Has the Administration already made a decision? That is the big question, right now. Recall that Roseman promised a letter on the topic two weeks ago. What is she waiting for? There are two possibilities. One, the press of other issues has put that letter on the back burner for now. Two, Roseman/Schapiro have serious questions/reservations about what that letter should say.

Their initial plan was to just write a letter saying, in essence, we accept the CUL’s recommendations and have appointed a committee of students and faculty to work out the details. My guess, however, is that the depth of student opposition, and the knowledge of trustee concern, has caused Roseman/Schapiro to change this plan.
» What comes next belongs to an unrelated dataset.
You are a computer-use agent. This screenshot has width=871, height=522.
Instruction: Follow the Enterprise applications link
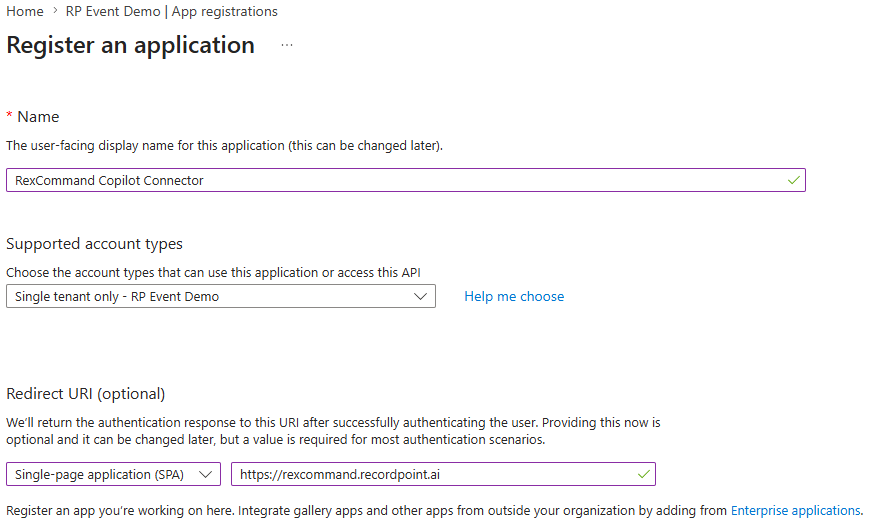pyautogui.click(x=795, y=510)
For now, there seems to be a limitted, modified hang-out going on whereby the Administration acts as if cluster housing is a foregone conclusion — they certainly want students to believe that it is inevitable — while never committing to that position on paper. The Administration would like to bluff CC into accepting cluster housing as a fait accompli while skipping over the divisive accompli part.

I don’t know which explanation, if either, is correct. But the Record really ought to ask Roseman where the letter is. Hayley Wynn ’06 is too good a reporter to miss an opening like this. The article continues with:

CC co-president Jessica Howard ’06 declined to comment on the content of the meeting. “We will be updating Council on the meeting and discussing our next course of action on Wednesday,” she said.
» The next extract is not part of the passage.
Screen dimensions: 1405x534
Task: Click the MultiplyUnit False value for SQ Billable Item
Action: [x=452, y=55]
Is Howard a cool customer or what? Instead of ranting and raving about the Administration, she plays it cool. She stays calm. She knows that the best course of action to achieve her goal of ensuring that student opinion — rightly and overwhelmingly in favor of retaining free agency — is taken seriously is to unify College Council first. There is no reason to mouth off to the Record until she has solidified her base. She wants this to be CC/students versus the Administration not Jessica Howard versus the Administration. Moreover, she recognizes that the more professional she is in her dealings with the Schapiro/Roseman/Bazuin the more likely they are to take her seriously.

As noted before, Howard and her co-President Alex Bal are remarkably talented. They are playing the politics of this dispute pitch perfectly.

At this point, the ball is clearly in the Administration’s court. CUL has submitted its report and Schapiro/Roseman need to decide what to do about it and then, in writing, communicate their decision back to the community. I hope/recommend that they praise the CUL for all its hard work but ask it to look more thoroughly at the matter and address the many student questions/concerns that have since arisen since the publication of its report. The Administration does not need to kill anchor housing, they just need to not implement it right now.

But if they go the “Bullocks!” route, they will have a fight on their hands. Howard/Bal and the rest of College Council have come ready to play.